Keyboard shortcuts

Press or to navigate between chapters

Press S or / to search in the book

Press ? to show this help

Press Esc to hide this help

Indent & align containers (字下げ)

Aozora Bunko uses paired [#ここから…] / [#ここで…終わり] brackets to delimit blocks of text with custom layout. The five families:

FamilyOpenerCloserEffect
字下げ (indent)[#ここから2字下げ][#ここで字下げ終わり]Indent every line by N full-width chars
地付き (right-flush)[#ここから地付き][#ここで地付き終わり]Flush right (vertical: 地 = ground = bottom)
地寄せ (right-align with margin)[#ここから2字下げ、地寄せ][#ここで字下げ終わり]Right-align with N-char inset
字詰め (line-length)[#ここから30字詰め][#ここで字詰め終わり]Force a line length of N chars
中央揃え[#ここから中央揃え][#ここで中央揃え終わり]Centre each line

aozora parses every variant; the HTML renderer maps them to a <div class="aozora-indent-N"> / aozora-align-end / etc. wrapper.

Single-line forms

Some directives apply only to the next single line and don’t need a closer:

 [#地付き]平和への誓い

Renders as:

<div class="aozora-align-end">平和への誓い</div>

AST shape

pub struct Container<'src> {
    pub kind:    ContainerKind,
    pub indent:  Option<u8>,      // 字 count for indent variants
    pub form:    ContainerForm,   // SingleLine | Block
    pub children: &'src [AozoraNode<'src>],
    pub span:    Span,
}

pub enum ContainerKind {
    Indent,
    AlignEnd,
    AlignEndWithIndent,
    LineLength,
    Centre,
    /// Composite: indent + align-end on a single block.
    Composite { indent: u8, align: ContainerAlign },
    /// Bouten / 縦中横 / 鎖線 / 罫囲み container forms.
    Emphasis(EmphasisKind),
    /// Spec-listed but not present in maintained corpus.
    Unknown,
}

Why a small flat enum?

ContainerKind is closed by spec. A flat enum (vs a trait object or string tag) gives the parser O(1) variant dispatch in the lexer’s classify phase and the renderer’s HTML walk, and lets clippy’s exhaustiveness check enforce that every variant has a render path.
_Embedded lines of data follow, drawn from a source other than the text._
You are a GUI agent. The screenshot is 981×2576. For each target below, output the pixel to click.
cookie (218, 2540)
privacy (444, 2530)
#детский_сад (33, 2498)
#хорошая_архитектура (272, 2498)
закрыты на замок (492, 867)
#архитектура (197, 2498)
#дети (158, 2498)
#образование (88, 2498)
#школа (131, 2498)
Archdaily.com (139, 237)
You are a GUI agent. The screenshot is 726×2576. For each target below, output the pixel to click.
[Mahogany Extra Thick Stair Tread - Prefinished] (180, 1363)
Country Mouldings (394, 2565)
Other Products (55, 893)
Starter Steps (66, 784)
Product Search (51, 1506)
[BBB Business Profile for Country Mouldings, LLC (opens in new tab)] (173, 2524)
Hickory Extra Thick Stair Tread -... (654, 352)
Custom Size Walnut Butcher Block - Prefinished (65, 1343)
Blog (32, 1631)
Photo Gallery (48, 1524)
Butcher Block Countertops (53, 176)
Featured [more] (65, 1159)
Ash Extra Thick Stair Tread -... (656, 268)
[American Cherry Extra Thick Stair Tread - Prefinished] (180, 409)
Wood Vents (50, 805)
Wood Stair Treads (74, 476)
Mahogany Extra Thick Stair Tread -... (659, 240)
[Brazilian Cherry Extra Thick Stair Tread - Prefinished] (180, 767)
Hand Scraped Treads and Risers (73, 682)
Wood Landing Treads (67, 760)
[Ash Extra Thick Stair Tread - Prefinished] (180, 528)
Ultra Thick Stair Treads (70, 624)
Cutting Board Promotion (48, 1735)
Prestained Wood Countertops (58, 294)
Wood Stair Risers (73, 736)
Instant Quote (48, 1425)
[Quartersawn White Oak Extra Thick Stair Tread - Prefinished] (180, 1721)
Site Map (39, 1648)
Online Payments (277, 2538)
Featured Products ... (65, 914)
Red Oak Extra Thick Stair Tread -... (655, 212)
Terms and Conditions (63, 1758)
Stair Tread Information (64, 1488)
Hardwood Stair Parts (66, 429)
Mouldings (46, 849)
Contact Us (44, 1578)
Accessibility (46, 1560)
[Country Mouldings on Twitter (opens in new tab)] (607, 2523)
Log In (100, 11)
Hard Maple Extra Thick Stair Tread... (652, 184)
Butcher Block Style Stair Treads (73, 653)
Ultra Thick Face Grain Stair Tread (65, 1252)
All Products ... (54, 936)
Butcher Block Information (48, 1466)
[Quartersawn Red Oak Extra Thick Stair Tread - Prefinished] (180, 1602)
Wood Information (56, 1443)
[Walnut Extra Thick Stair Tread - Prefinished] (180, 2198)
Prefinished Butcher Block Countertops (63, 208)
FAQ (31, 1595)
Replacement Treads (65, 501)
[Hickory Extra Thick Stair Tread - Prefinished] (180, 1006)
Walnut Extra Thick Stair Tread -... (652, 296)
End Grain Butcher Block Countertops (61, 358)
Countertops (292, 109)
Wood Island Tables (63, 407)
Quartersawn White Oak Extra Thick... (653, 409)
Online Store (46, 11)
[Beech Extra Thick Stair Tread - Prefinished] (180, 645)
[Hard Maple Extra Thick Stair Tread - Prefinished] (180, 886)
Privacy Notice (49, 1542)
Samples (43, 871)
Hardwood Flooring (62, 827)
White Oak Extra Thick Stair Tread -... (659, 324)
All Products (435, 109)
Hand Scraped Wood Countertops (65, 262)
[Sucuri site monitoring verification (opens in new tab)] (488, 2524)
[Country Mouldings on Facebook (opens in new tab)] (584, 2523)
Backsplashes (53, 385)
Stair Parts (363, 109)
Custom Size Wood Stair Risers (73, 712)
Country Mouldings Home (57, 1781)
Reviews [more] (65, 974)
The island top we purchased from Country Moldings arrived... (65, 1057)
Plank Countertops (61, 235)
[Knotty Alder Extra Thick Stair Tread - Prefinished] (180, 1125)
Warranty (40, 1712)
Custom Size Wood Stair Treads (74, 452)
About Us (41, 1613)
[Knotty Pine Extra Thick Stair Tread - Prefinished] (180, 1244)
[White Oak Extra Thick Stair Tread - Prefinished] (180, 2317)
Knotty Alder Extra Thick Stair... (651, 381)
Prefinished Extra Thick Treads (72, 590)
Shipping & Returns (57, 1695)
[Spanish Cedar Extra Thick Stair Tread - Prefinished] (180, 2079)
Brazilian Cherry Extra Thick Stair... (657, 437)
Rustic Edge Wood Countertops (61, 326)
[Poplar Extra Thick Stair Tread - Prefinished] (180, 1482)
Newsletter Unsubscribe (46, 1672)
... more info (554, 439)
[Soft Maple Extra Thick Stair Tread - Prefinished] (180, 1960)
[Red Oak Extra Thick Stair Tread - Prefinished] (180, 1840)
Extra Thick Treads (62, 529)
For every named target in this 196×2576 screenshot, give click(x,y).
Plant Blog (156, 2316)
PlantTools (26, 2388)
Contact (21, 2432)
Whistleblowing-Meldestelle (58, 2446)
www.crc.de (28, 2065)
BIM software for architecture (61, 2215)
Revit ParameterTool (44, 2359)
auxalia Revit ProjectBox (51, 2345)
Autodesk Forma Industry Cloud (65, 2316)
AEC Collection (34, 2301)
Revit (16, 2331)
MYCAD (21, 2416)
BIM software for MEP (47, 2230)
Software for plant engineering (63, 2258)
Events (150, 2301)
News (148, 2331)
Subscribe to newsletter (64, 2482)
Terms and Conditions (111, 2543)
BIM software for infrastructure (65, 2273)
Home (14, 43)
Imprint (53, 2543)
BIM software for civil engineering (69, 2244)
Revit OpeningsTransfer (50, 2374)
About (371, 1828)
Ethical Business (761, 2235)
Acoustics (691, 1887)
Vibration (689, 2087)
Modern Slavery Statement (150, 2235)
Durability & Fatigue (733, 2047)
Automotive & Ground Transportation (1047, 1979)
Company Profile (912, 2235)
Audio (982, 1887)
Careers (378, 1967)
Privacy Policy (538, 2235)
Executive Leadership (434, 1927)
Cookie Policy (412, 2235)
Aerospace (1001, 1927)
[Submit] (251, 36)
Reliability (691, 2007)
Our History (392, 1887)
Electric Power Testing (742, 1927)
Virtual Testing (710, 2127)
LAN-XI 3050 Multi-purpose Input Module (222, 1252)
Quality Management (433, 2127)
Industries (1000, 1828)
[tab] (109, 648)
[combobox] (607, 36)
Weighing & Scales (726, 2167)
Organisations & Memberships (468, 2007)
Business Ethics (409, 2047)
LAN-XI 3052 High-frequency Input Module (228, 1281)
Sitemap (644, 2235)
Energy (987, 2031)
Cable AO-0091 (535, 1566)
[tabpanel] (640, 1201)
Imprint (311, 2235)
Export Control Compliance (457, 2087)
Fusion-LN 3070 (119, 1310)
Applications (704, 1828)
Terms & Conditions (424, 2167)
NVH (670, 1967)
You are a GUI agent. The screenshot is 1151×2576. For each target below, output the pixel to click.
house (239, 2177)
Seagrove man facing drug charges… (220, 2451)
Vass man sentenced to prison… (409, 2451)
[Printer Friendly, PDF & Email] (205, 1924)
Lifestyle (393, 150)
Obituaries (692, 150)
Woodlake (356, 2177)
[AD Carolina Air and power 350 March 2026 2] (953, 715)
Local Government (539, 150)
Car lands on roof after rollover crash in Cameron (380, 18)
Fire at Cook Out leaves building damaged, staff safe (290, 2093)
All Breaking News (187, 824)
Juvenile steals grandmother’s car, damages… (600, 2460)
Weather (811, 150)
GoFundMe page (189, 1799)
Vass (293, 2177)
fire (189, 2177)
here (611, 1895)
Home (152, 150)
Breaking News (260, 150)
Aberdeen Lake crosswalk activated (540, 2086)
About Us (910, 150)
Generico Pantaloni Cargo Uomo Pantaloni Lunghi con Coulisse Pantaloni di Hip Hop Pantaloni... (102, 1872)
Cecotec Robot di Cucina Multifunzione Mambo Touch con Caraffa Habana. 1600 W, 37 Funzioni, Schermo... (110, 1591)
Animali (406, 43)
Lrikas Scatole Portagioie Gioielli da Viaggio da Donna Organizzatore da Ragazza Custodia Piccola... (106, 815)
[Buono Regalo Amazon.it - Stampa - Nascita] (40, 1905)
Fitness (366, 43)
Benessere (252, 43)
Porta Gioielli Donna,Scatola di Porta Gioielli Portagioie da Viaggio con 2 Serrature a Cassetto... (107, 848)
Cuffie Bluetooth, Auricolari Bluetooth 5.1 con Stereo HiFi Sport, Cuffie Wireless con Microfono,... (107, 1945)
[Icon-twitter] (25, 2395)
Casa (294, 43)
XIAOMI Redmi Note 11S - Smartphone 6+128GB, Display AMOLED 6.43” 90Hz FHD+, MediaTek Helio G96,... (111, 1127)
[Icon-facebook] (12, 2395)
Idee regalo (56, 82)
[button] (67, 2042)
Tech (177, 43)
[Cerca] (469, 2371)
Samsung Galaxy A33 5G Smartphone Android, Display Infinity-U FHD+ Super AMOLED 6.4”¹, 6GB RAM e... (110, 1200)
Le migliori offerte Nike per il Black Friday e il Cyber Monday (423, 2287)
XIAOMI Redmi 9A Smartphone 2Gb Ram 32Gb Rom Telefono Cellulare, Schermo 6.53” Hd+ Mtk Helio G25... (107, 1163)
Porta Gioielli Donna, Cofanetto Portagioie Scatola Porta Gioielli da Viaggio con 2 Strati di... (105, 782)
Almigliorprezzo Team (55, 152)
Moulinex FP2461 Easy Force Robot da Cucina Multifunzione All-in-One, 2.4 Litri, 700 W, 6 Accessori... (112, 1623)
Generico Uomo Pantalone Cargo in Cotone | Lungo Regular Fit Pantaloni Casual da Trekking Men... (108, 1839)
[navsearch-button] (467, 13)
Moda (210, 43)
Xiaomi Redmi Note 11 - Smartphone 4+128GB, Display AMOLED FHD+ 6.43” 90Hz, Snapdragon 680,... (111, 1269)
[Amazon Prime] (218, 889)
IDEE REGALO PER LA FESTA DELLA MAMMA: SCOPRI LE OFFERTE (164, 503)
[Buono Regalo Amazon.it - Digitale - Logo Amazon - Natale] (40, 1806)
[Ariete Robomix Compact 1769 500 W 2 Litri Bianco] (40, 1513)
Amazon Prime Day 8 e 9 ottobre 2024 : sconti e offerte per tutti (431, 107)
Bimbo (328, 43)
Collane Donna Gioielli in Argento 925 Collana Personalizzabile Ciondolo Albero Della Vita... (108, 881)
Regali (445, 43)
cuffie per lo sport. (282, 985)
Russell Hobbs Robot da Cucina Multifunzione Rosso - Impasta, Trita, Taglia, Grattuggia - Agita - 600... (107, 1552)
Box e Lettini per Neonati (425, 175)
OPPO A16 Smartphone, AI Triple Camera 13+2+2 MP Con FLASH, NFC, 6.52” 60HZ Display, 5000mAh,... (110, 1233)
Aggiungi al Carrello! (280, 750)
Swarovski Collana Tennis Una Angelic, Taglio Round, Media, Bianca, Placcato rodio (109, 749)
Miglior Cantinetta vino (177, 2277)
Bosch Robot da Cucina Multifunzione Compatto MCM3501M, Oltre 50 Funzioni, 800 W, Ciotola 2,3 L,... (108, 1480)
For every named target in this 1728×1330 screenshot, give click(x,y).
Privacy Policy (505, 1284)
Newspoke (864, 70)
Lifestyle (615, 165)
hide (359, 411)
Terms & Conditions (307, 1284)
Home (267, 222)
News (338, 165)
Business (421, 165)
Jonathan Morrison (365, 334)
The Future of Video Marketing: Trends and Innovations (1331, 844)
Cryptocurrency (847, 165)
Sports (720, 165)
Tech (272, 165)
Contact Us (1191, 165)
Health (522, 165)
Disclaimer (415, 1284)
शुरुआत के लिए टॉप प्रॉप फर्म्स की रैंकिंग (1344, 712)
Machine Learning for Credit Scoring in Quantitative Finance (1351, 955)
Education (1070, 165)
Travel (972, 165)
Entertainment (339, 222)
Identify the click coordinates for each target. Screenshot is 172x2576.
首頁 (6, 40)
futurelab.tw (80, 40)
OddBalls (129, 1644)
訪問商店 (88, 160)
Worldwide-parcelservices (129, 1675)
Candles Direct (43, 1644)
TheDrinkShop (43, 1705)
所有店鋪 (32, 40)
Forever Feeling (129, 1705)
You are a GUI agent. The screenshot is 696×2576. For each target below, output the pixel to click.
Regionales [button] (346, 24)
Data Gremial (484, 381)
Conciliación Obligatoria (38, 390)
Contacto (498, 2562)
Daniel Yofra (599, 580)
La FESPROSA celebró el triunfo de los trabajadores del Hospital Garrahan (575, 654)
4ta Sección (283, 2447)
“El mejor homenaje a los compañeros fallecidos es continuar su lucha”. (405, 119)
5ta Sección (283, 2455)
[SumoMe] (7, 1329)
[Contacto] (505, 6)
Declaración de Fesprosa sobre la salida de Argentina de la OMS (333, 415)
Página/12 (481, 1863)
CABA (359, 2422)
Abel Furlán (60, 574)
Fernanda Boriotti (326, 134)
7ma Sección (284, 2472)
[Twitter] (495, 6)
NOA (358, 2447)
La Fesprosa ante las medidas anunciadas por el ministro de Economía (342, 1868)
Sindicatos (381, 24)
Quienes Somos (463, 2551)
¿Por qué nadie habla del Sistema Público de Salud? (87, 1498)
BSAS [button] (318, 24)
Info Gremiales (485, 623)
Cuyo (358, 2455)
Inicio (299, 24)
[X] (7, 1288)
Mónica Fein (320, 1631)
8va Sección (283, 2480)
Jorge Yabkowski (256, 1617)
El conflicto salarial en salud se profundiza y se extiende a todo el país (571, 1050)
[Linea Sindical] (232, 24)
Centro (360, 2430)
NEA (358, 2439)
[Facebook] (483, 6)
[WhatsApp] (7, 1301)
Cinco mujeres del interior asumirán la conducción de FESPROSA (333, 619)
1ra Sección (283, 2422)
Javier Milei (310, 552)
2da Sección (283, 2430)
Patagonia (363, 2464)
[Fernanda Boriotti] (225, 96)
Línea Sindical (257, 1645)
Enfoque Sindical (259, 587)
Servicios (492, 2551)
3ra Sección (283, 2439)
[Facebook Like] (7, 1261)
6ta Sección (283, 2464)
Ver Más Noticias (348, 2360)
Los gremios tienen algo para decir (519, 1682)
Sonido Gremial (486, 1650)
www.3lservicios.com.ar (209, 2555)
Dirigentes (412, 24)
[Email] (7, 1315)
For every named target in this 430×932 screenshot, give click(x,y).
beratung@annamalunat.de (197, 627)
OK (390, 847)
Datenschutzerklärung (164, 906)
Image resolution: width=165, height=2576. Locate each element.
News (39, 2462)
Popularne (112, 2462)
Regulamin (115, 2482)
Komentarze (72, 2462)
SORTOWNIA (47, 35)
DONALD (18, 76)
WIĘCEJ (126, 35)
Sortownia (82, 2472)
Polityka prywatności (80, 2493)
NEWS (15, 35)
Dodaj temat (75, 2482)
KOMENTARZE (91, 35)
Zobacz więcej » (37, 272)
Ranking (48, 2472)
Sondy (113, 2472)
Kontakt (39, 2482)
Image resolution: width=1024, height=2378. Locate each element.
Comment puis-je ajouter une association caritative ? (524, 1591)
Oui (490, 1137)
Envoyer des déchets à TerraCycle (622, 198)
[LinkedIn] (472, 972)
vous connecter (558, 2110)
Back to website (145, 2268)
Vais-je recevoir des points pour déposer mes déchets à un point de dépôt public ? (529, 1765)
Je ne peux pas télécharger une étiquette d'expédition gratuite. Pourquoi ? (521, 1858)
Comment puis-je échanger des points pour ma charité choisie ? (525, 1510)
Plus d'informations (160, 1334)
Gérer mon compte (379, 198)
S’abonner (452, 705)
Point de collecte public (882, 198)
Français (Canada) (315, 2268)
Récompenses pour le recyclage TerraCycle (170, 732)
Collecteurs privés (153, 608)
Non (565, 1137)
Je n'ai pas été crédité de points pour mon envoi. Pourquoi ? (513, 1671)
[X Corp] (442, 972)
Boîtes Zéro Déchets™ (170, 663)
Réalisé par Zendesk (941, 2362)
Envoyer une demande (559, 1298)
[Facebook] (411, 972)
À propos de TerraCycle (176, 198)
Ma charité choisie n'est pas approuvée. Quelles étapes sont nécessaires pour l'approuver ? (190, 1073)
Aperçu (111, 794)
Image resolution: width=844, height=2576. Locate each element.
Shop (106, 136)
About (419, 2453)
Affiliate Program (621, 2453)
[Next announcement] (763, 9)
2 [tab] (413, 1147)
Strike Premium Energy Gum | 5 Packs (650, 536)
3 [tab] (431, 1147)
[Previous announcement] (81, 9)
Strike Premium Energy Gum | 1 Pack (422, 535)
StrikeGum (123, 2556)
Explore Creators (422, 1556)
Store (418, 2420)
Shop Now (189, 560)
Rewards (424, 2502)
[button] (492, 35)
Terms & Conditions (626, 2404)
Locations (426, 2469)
The Composite variant is the one place we don’t extend the enum horizontally — composite indent+align combinations would explode the enum to ~30 variants, most of which never appear in real corpus. A nested struct with a sub-enum keeps the variant count finite while staying matchable.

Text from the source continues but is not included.